Some things are just meant to be. Due to a number of events, including an upcoming trip to Brimfield and a big new construction project on Teague’s plate, we held off on tearing open the roof this weekend. It was not an easy decision; we were really torn. We both wanted to make progress, but not at the expense of our sanity and physical well-being.

Today, I am SOOOO glad we decided to wait. It has been one big non-stop downpour. And this? This is the 7-day forecast:

Weather forecast
Yeah…….. so, I’m glad a blue tarp is not the only thing keeping gallons of water out of our house. We decided that since we’re in no rush with the roof (just needs to be done before it gets too cold this fall) we’ll wait until we can both take some time away from our day jobs and commit to the project fully.
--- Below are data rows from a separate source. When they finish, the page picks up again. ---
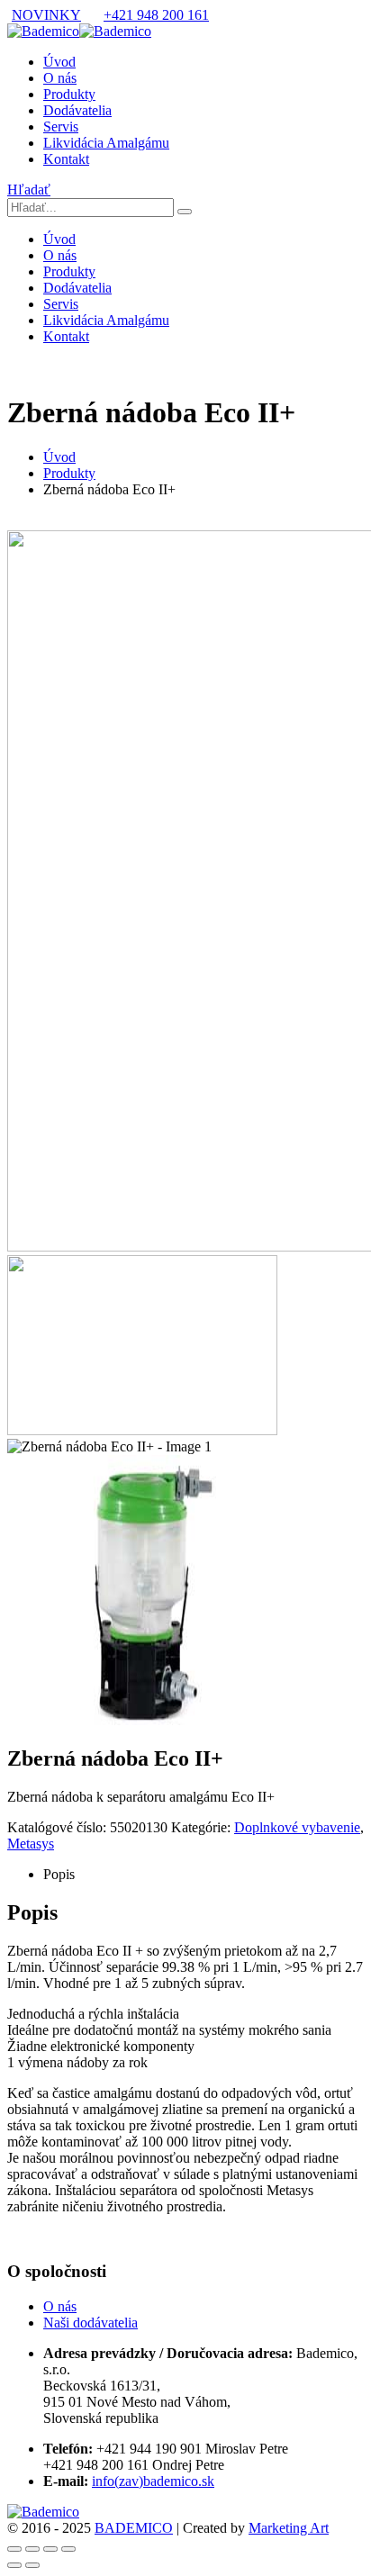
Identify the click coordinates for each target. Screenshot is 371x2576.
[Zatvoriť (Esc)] (68, 2549)
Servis (60, 126)
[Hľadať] (184, 211)
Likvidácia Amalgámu (106, 142)
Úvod (59, 61)
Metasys (30, 1843)
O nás (60, 78)
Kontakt (66, 159)
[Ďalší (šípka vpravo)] (32, 2565)
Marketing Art (289, 2527)
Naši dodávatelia (90, 2322)
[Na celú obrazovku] (32, 2549)
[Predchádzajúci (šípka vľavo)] (14, 2565)
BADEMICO (134, 2527)
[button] (28, 189)
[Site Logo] (79, 31)
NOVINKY (46, 15)
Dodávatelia (77, 110)
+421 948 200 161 (156, 15)
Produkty (69, 94)
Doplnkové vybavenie (297, 1827)
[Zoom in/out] (14, 2549)
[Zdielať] (50, 2549)
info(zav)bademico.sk (153, 2481)
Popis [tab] (59, 1874)
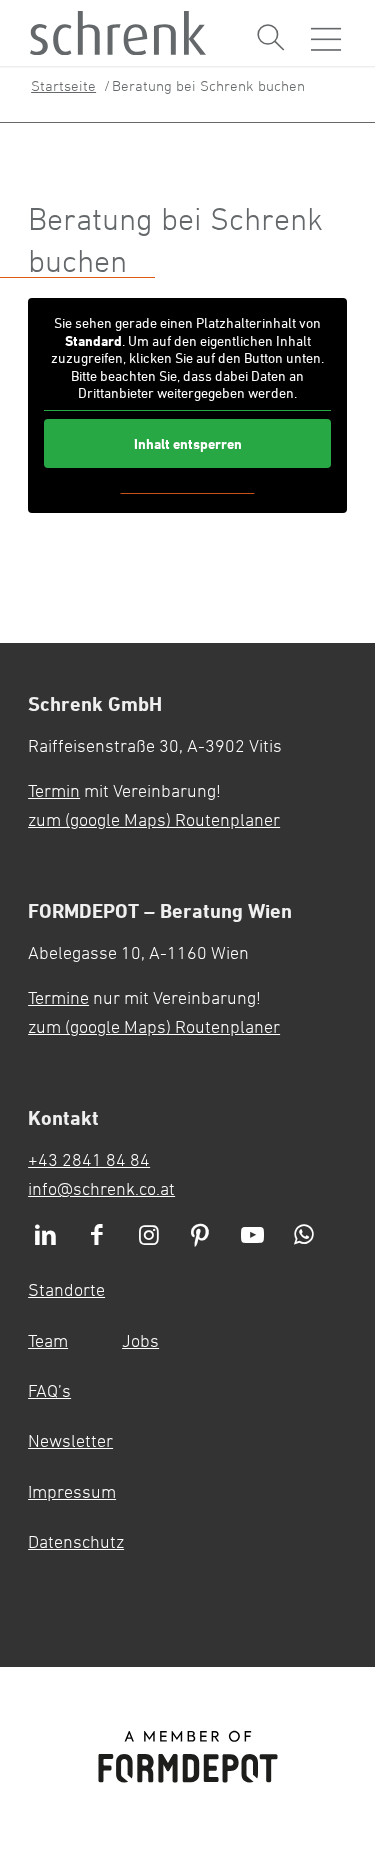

But since we had the dumpster and an unsheduled weekend, we had to find something to keep us occupied. That something ended up being the stairwell, a big ‘ole mess of crumbling plaster and pink paint that looks like something out of a horror movie.
It started out like this:

Stairwell, before gutting
Notice the crumbling plaster on the left. We get a good breeze coming through that hole in the winter, since this wall is not insulated! And when you bound down the steps, pieces of the wall often fall off. It’s a charming feature, but one we’ve grown tired of. So we took our crowbars and got to work! Our fancy multi-use ladder came in VERY handy on the stairs, by the way. Here I am, all safety-geared up and enjoying the good bicep workout:
Mindy - Demolition Woman Extraordinaire

Here is how we left it after a day of demolition:

Gutted stairwell

The ceiling is in good shape except for a crappy wallpaper job, so we left it in place. The maroon thing on the top-right is a curtain that keeps the cold air out in the winter (no longer needed, hooray!). The pink half wall on the right will be left up until we buy/find/steal a railing that will keep people from hurtling down the stairs to their death.

It’s not a new roof, but progress is progress! And progress that does not involve major stress,worry and back pain is pretty nice.